Linear Algebra - Special Matrices, SVD, Least Squares
Wednesday, September 7, 2022
A square matrix \(Q\) is called orthogonal if its columns are an orthonormal set, i.e. \(Q^T Q = I\).
A square matrix \(S\) is called symmetric if it is equal to its transpose, i.e. \(S^T = S\).
Any matrix \(A \in \bbR^{m \times n}\) may be described by two orthogonal matrices \(U \in \bbR^{m \times m}, V \in \bbR^{n \times n}\) and a diagonal (up to the matrix border) non-negative matrix \(\Sigma\) as \[ A = U \Sigma V^T \]
Intuition: The SVD is a powerful tool to describe the action of any matrix in terms of an orthonormal change of basis (\(V^T\)), non-negative component-wise scaling (\(\Sigma\)), and an orthonormal basis reconstruction (\(U\)).
Drill: Let \(A\) have SVD \(A = U \Sigma V^T\).
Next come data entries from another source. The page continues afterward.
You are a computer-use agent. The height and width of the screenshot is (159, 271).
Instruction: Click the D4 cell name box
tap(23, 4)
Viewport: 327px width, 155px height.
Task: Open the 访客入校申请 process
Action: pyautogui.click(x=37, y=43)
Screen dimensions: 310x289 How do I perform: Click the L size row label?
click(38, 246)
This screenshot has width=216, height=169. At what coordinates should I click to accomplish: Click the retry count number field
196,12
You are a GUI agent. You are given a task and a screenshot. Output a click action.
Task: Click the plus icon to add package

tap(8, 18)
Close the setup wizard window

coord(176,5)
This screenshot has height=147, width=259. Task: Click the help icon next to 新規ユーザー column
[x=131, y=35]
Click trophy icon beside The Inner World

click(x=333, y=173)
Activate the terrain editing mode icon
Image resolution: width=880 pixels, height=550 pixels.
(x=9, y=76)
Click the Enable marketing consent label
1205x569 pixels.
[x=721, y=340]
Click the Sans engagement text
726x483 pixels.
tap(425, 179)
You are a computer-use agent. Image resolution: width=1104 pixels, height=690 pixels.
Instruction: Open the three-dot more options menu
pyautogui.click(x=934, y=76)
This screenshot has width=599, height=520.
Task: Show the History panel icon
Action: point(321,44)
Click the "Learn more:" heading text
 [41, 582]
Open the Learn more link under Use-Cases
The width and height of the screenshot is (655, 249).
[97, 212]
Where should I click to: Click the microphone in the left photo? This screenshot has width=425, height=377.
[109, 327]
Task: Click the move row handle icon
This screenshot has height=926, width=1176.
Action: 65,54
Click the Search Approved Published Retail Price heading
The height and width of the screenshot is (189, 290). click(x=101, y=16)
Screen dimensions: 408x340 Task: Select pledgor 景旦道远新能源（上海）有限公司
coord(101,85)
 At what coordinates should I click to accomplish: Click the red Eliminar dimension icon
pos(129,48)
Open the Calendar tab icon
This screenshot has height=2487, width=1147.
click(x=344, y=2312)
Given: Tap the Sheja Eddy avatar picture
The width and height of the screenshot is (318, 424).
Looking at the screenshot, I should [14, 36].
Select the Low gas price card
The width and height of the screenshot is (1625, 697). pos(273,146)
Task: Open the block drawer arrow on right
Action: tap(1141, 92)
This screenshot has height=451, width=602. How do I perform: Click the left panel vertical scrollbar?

Prove that \(A^T A\) and \(A A^T\) share all of their nonzero eigenvalues, and further show that these eigenvalues are exactly the squares of the nonzero diagonal elements of \(\Sigma\).
Given a matrix \(A \in \bbR^{m \times n}\) and a vector \(b \in \bbR^m\), \[ \underset{x \in \bbR^n}{\text{minimize}} || A x - b ||_2^2 \]
Given a matrix \(A \in \bbR^{m \times n}\) and a vector \(b \in \bbR^m\), \[ \underset{x \in \bbR^n}{\text{minimize}} || A x - b ||_2^2 \]
The pseudoinverse of \(A\) is defined using the compact SVD as \(A^+ = V \Sigma^{-1} U^T\).